Monday, January 30, 2023

Will we go back to the Pliocene? Study predicts ‘dead zones’ in the ocean this century

5.3 million years ago, large parts of the North Atlantic Ocean were salt water pools, areas where life could not develop. The lack of oxygen and nutrients prevented anything close to fish from developing there. A recent study published in Nature Communications revealed Global warming sends us back to that scenario.

The document shows that in a scenario in which the planet continues on its current warming path and exceeds a 3 °C increase in temperature by the end of the century, many regions of the world, but especially the North Atlantic,’ become ‘dead zones’.something that already happened in the geological epoch of the Pliocene (which occurred between 5.3 and 2.6 million years ago), when nature flooded the planet with CO2 to levels similar to those currently seen by human action.

“The importance of identifying these dead zones in the Pliocene is that it gives us a prediction of what will happen if warming continues like we have been going.”, explains Diana Diaz, professor and researcher at Jorge Tadeo Lozano University. For him, what has been achieved in the study not only provides clues to what may be happening in the upper reaches of the world’s second-largest ocean, but also provides warnings about what it may pose to the rest of the world.

Research manages to define these dead zones thanks to foraminifera, a type of unicellular marine organism the size of a grain of sand. The researchers used one particular foraminifera species, Glaborotaloides hexagonalus, because they were primarily present in low-oxygen areas. Thus, they were able to find, through a mathematical model with data from foraminifera fossils, the regions with the greatest presence of hexagonal globorotaloids in the Pliocene and therefore most likely to harbor life, given the low concentrations of oxygen present there. were unsuitable.
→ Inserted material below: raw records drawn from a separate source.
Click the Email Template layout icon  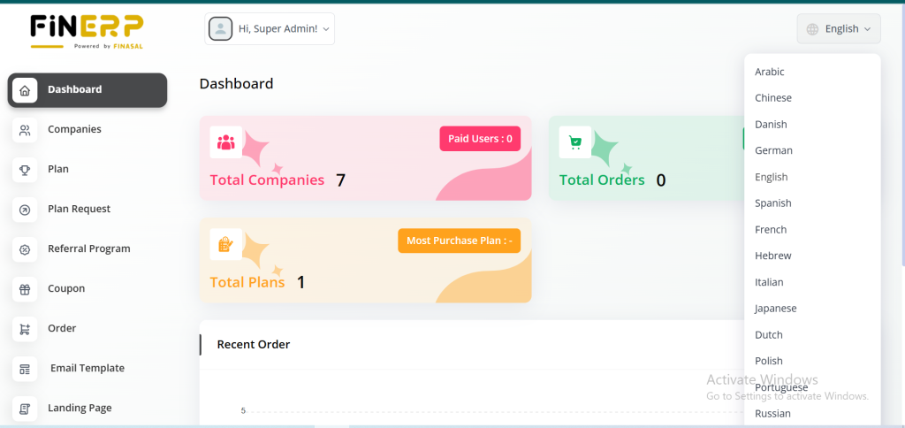pos(25,369)
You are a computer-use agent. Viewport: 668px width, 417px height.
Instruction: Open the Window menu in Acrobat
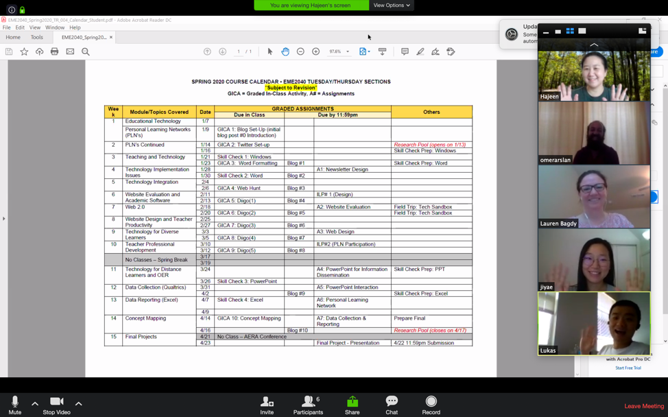coord(55,28)
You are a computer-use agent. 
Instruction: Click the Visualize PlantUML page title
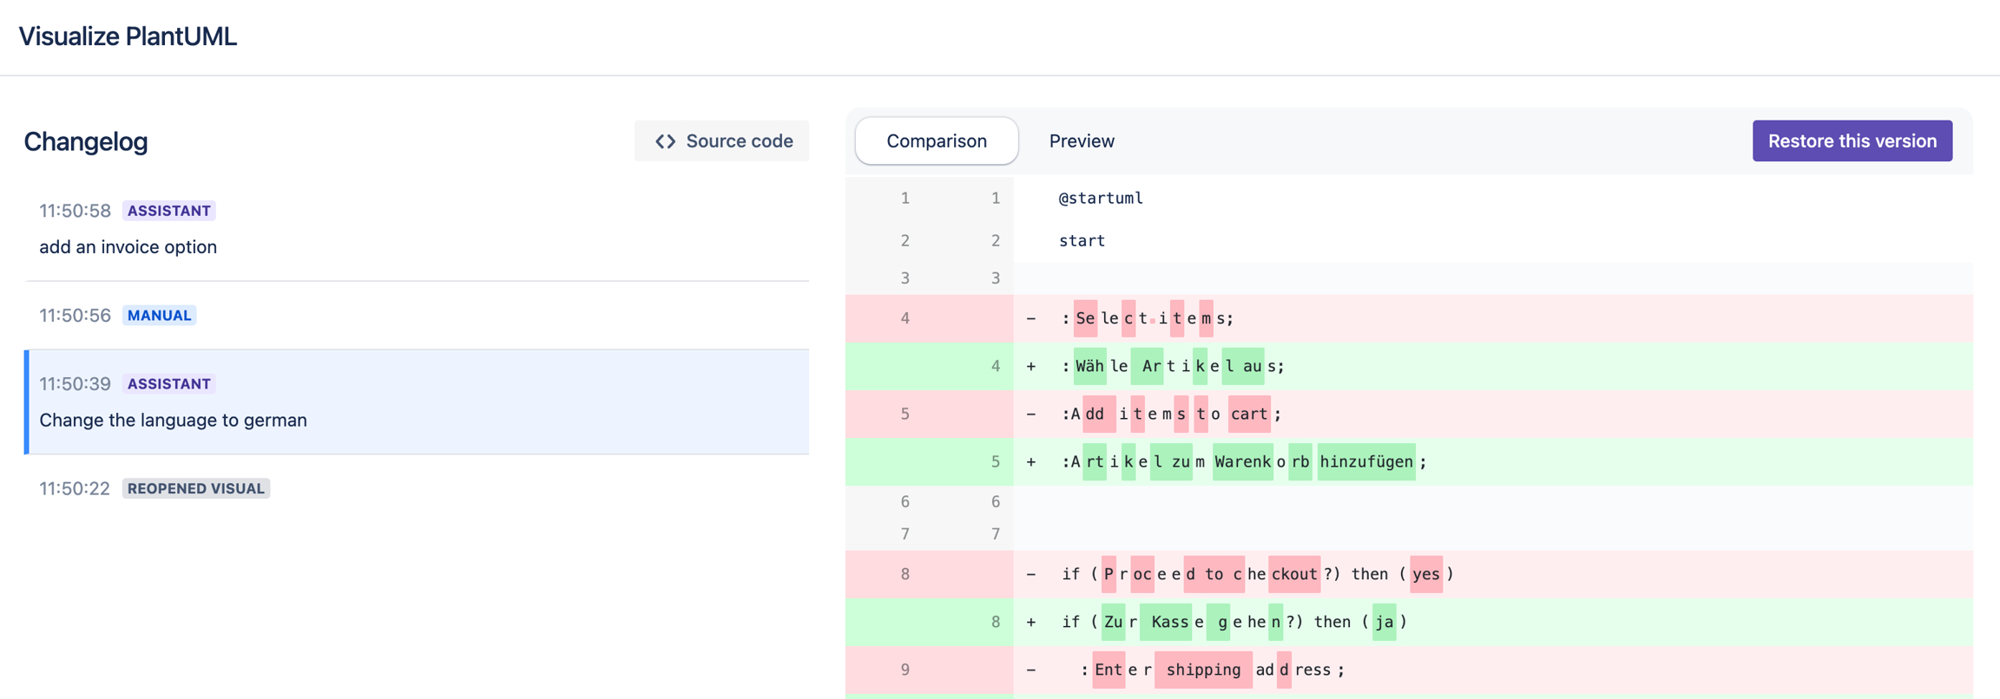tap(128, 36)
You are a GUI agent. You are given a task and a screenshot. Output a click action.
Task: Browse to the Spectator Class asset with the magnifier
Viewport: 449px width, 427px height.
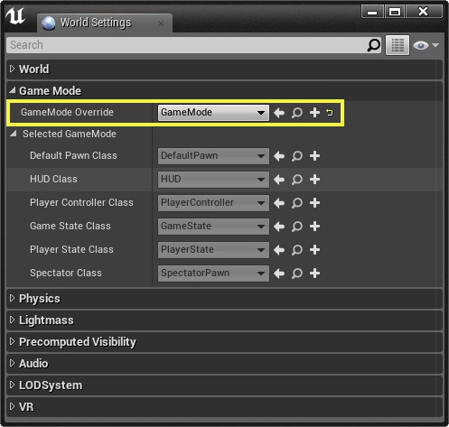point(297,274)
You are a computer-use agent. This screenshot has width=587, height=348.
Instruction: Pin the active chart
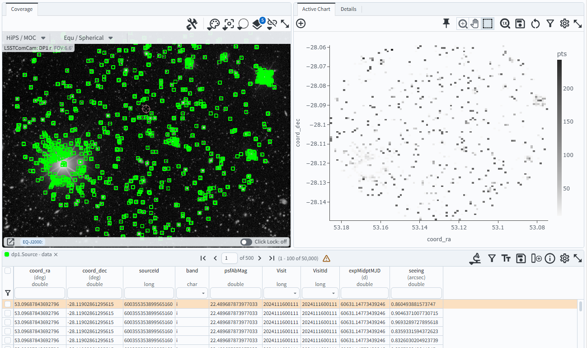[x=446, y=24]
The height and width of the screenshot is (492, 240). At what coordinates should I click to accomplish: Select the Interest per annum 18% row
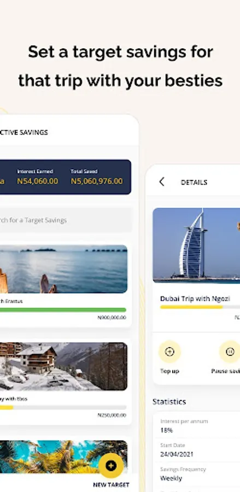197,426
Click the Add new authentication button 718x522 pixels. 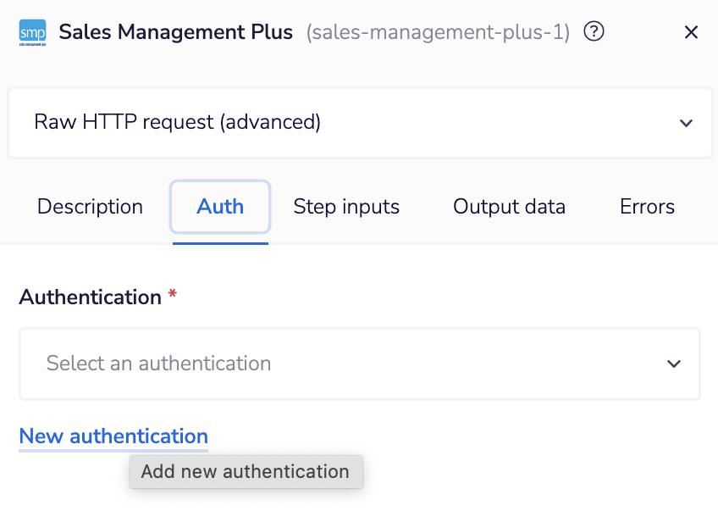coord(246,472)
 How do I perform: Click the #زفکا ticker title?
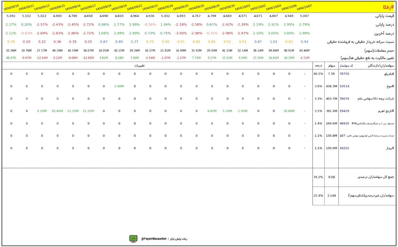pos(389,7)

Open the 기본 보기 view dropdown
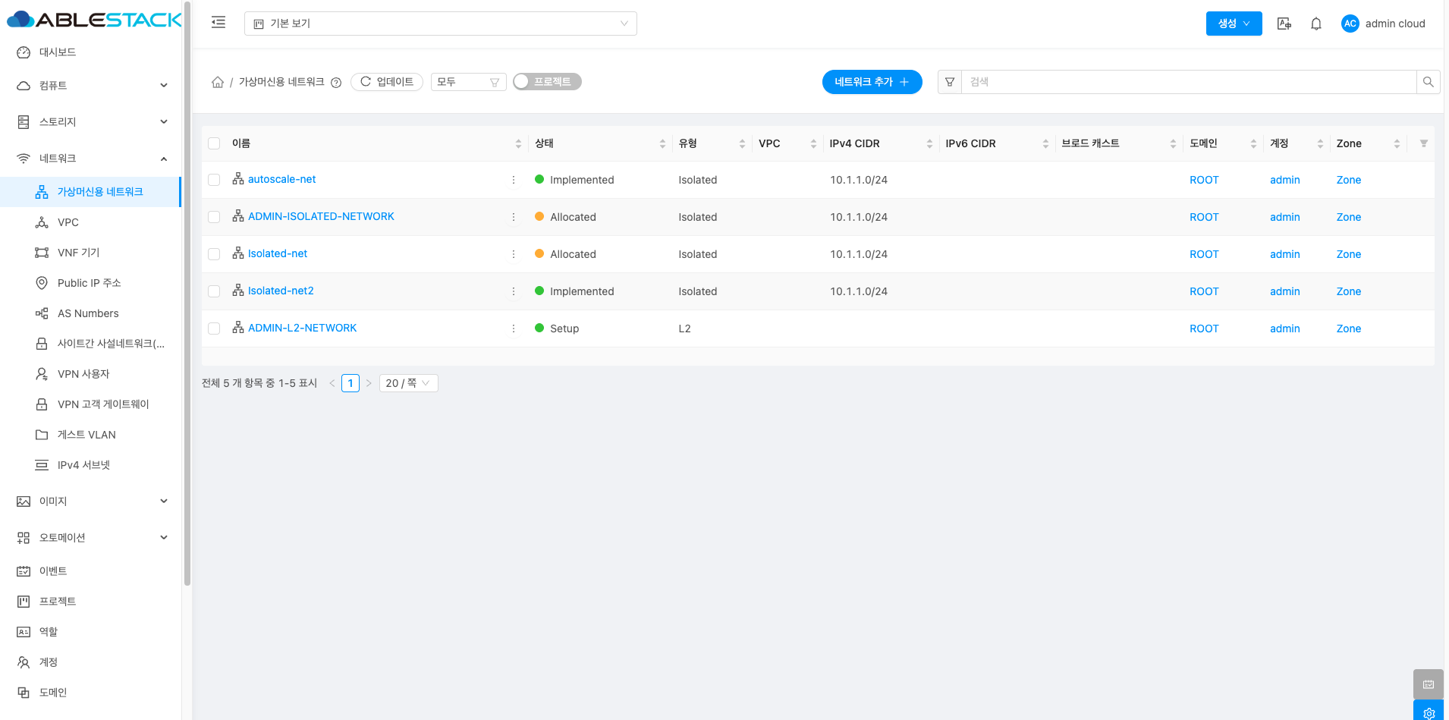coord(440,24)
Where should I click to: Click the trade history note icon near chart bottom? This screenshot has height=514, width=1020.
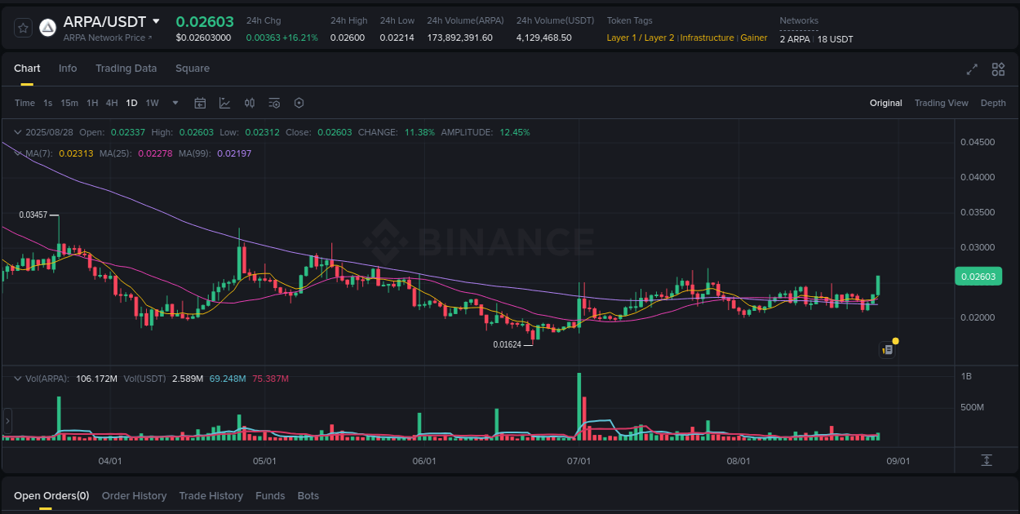(x=887, y=349)
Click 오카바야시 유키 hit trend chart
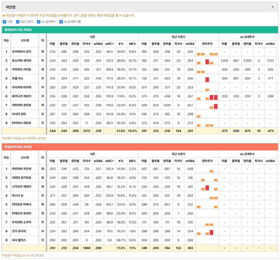280x260 pixels. pyautogui.click(x=207, y=53)
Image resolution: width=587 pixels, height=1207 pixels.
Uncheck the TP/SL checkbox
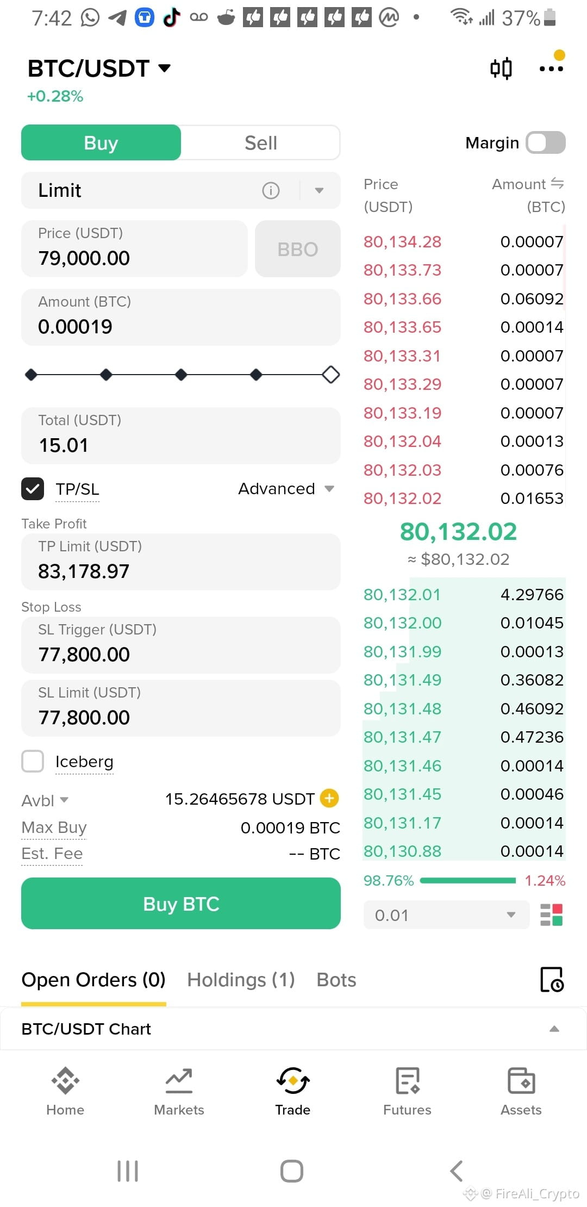pyautogui.click(x=33, y=489)
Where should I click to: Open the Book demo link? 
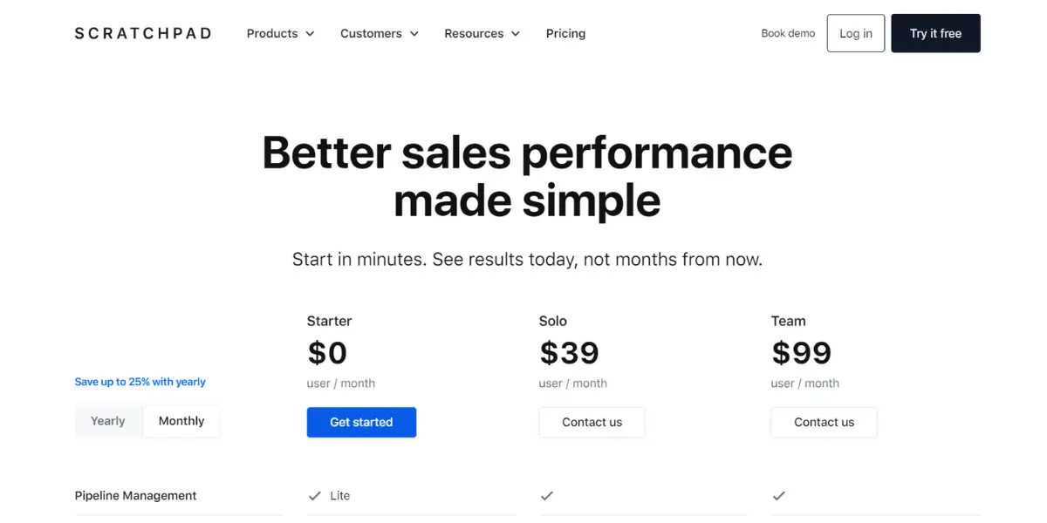788,33
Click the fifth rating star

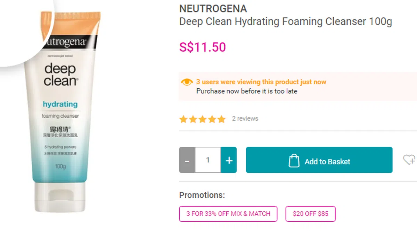click(221, 120)
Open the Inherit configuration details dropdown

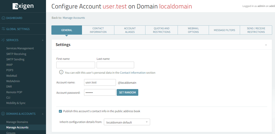tap(127, 122)
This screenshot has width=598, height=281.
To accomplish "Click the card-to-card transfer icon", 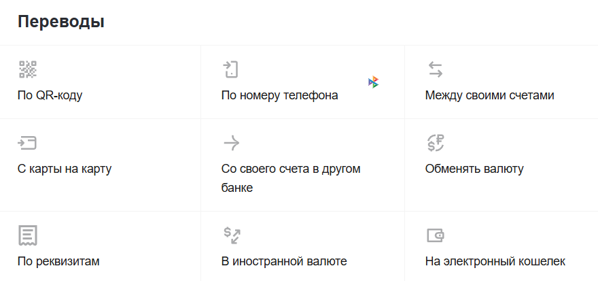I will point(27,143).
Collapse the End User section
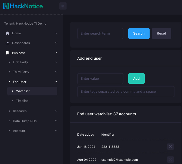 pyautogui.click(x=56, y=82)
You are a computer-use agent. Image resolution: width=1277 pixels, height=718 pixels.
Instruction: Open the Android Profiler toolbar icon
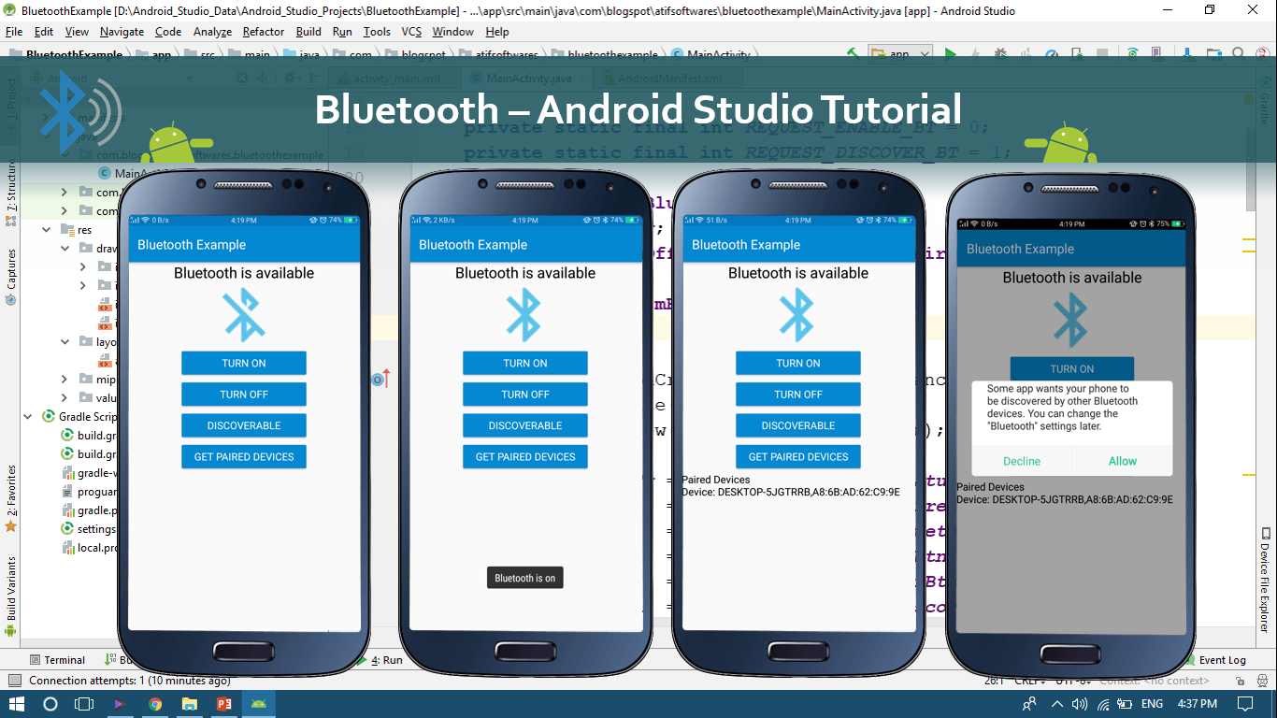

Given that today we are getting closer and closer to a similar scenario in terms of CO2 concentrations and temperatures than we saw in the Pliocene, what the paper predicts is that CO2 concentrations in these regions with depths of 100 to 1,000 meters Will be the future Less oxygen than at present and therefore less chance for the appearance of life forms.

“In warmer waters, there will be less oxygen available, and less oxygen will translate into less availability of suitable habitats for various marine species, either for consumption or healthy ecosystems. And how are we going to be affected? Well, there are species The lower the number, the less food is available, especially when it comes to the sea”, emphasizes Diaz.

“What we see is that the Earth has already gone through this, the only difference is that we were not there at that time, and now we are going to be affected by these changes”

According to the scientist, who is a doctor in geology and has investigated issues of physical oceanography and climate variability, what we may see in the future with ocean warming will be a sharp reduction in the availability of suitable environments for species And so there will be change in them. Getaway. Additionally, changes in global climate variability and the relocation or disappearance of large marine populations that are in cooler waters today but will begin to migrate to other locations due to warming and lack of habitable ecosystems, the research noted. has gone.

According to the expert, it is important to understand that most marine species prefer cooler waters with higher concentrations of oxygen and other nutrients, so a rise in temperature already means migratory pressure, fish that will have the ability to migrate, But the death of coral areas, for example, would be inevitable.

The increase in temperature will result in the disappearance of corals, among other things.

In this sense, one thing that the study highlights as a sign that this is happening or will happen is that on some occasions fishermen may see an increase in the amount of catch of specific species in areas where they normally are not present. that, Most of the time, this does not mean that the number of individuals in a species has increased, but rather that it is concentrating in smaller areas in search of more optimal conditions for survival.

“Why is Peru so rich in the amount of marine species? Because there are upwelling areas of cold water off the coast of Peru that the Humboldt Current carries from the South Pole, which attracts these species. When we get to the Colombian Pacific, the same thing doesn’t happen because our water is warmer. So if the warming process continues and it starts to become normal: fish will move to where the temperature is more suitable, they will believe that there is an increase but in fact there is a decrease in the area where the animals feel comfortable to live and Subsistence ”, highlighted the expert.

For that, it is important, as the study also noted, to start reconsidering the current level of fishing for consumption, taking into account that not doing so also worsens the availability of these species. Can “It’s going to affect the whole geochemical cycle, and let’s not get into the discussion of who is to blame, because that’s another topic. What we see is that the Earth has already gone through it, only With the difference that we weren’t there then, and now we’re going to be affected by these changes”, Diaz concluded.